On my 11.11 trusted systems the user file itself is world readable, but the directory (/tcb/files/auth/Z in your case) is 770, owned by root:sys. Normal users will not be able to open the file unless they have execute access through all of the enclosing directories.

See if you can cat the file as the user. If you can't then that might be the problem. If you can then you have a security problem because password hashes shouldn't be visible to normal users in trusted mode. Either way you'll know something more than you do now.

Re: vendor software user authentication problem

Denver Osborn — Fri, 19 Jan 2007 16:23:01 GMT

>The vendor's daemon is not running as root. It >is running as Zuser. Anyway, I think the trace >shows it is trying to open in read-only mode, >and the tcb file is world readable.

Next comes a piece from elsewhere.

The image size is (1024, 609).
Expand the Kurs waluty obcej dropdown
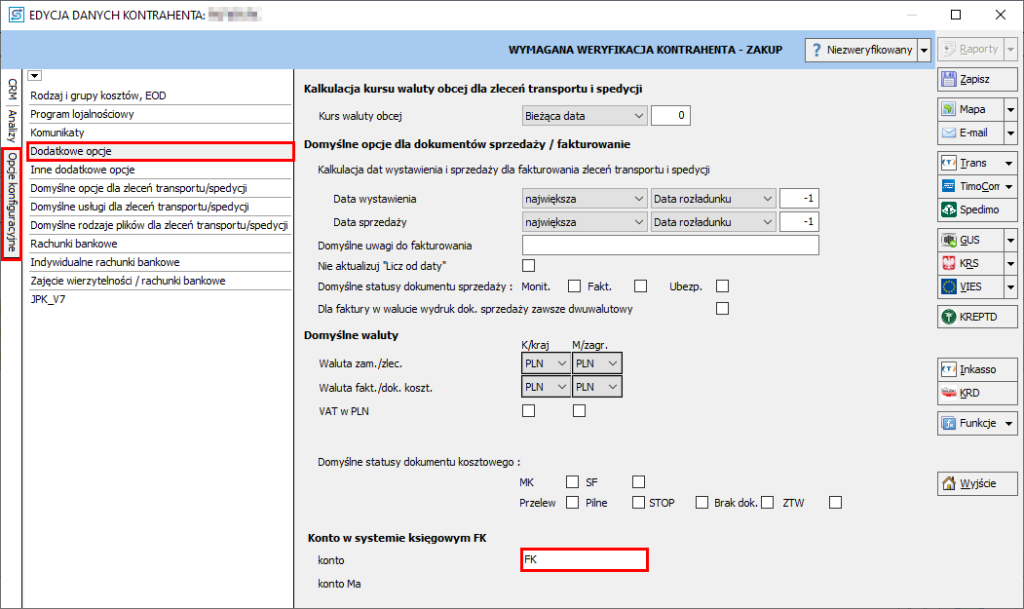click(x=584, y=116)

A non-root user wouldn't have access to /tcb/files/auth/Z/.

Have you tested running the daemon as root to verify that this isn't the problem?

-denver

Re: vendor software user authentication problem

Denver Osborn — Fri, 19 Jan 2007 17:02:06 GMT

John,

In your trace before open /etc/passwd, do you see entries for getpwnam or getspwnam?

-denver

Re: vendor software user authentication problem

John Kittel — Fri, 19 Jan 2007 17:03:18 GMT

Sorry for the delay. I got interrupted.

Right, Zuser cannot cat the tcb file.

I have not tested running the daemon as root. Let me see if I can do that.

Re: vendor software user authentication problem

John Kittel — Tue, 23 Jan 2007 12:40:48 GMT

Thanks you for the help. The problem is solved. I never got to trying to run daemon as root. DBA working with vendor determined their user setup within their application software was wrong. Something like, it encrypts the password, stores it, then when the user wants to begin some function, it decrypts that to get plain text password back, then uses plain text as input to pass to hp-ux authentication.